Five-hundred-forty-four pages, Scribner.

 

f_doerr_allthelight_fMy first thought was, not another book about war. I seem to have read so many for my book club lately. However, just a handful of pages into this Pulitzer Prize winning novel, pre-conceived notions evaporated and I became immersed in Doerr’s vivid storytelling.

This is the tale of a blind French girl and a gifted German boy whose lives intersect during the war. Marie-Laure is a young girl living in Paris with her father at the cusp of Germany’s invasion of France. Six-year-old Marie-Laure is losing her eyesight as her single father does his best to raise her in a world cruel to those with disabilities. He builds a miniature reconstruction of their neighbourhood so she can find her way. Marie-Laure’s blindness doesn’t deter her curious mind and growing intellect. Her days are spent at the Museum of Natural History where her father is a talented locksmith.

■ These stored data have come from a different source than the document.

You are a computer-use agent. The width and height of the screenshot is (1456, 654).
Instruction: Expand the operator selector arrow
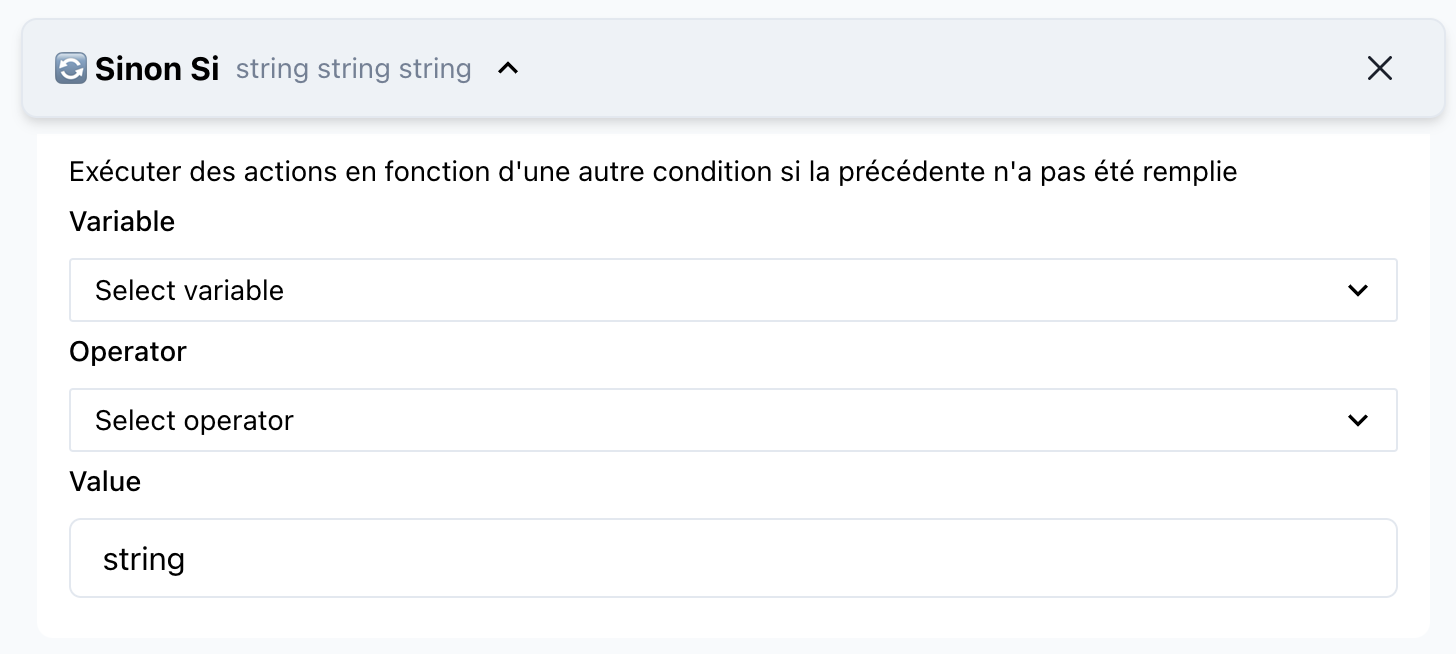click(1357, 420)
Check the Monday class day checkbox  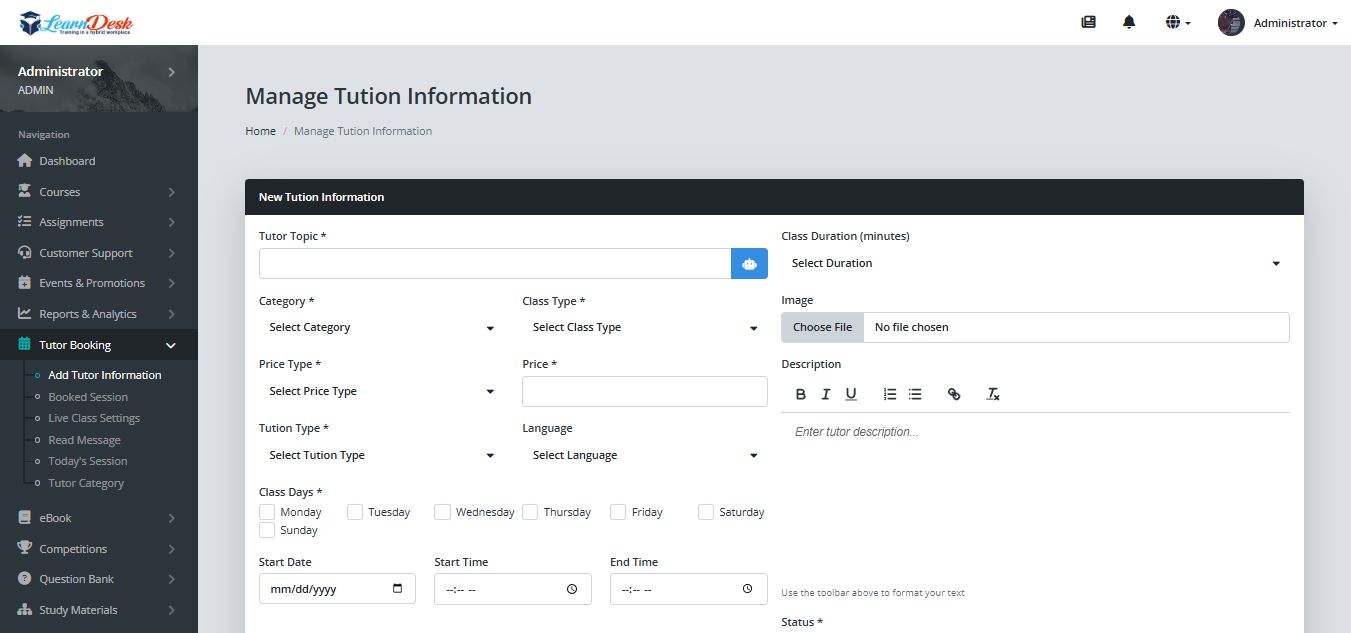[x=267, y=512]
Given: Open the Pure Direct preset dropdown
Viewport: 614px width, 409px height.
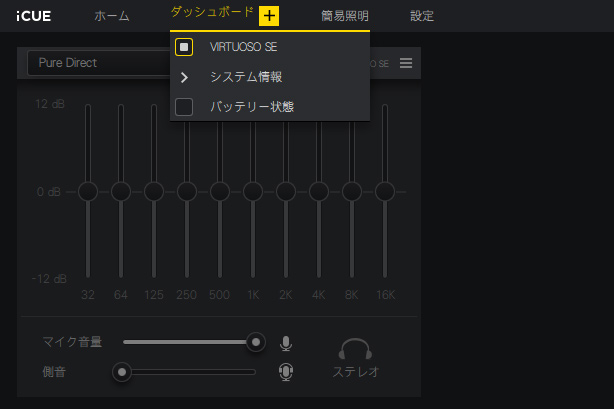Looking at the screenshot, I should tap(98, 63).
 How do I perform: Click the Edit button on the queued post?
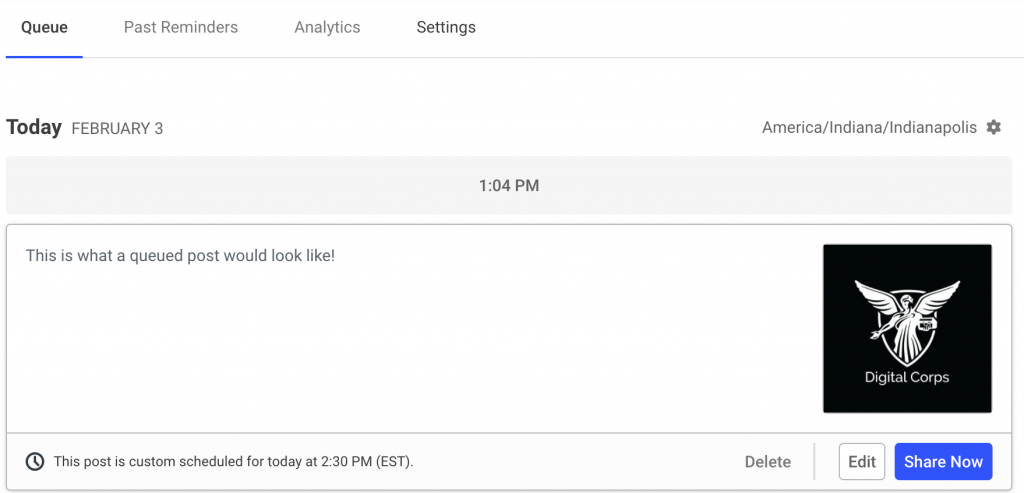point(861,461)
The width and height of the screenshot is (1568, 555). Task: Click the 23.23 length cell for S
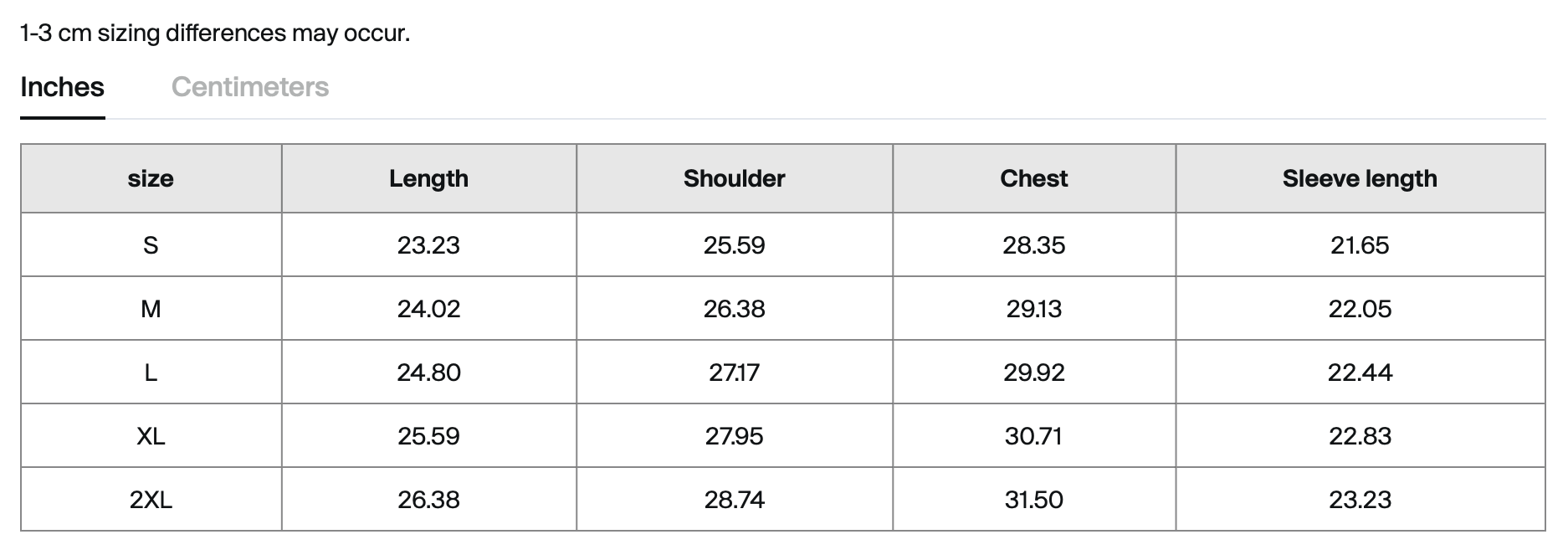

The German invasion has the pair scrambling for the relative safety of the walled town of St. Malo where her great uncle lives. Her father appears to be entrusted with an item of extreme cultural importance and monetary value. He hides this object in an intricate wooden puzzle box and takes it with them to St. Malo. Marie-Laure becomes the owner of the puzzle box when her father disappears. The arduous journey to St. Malo is the beginning of an innocent girl’s recruitment into the dangerous resistance movement that at turns risks her life and saves it.

As Marie-Laure’s marvelous story unfolds, we read a parallel tale about a young boy named Werner who lives in an orphanage in Germany. He develops the ability to fix and make radios. His talents at first rescue him from a life of poverty, the destiny that awaits all the children at the orphanage. Gradually, his eagerness to please and brilliant mind end up being harnessed by the brutal Third Reich. Chapter by chapter, events in each character’s life bring them one step closer to their fateful encounter.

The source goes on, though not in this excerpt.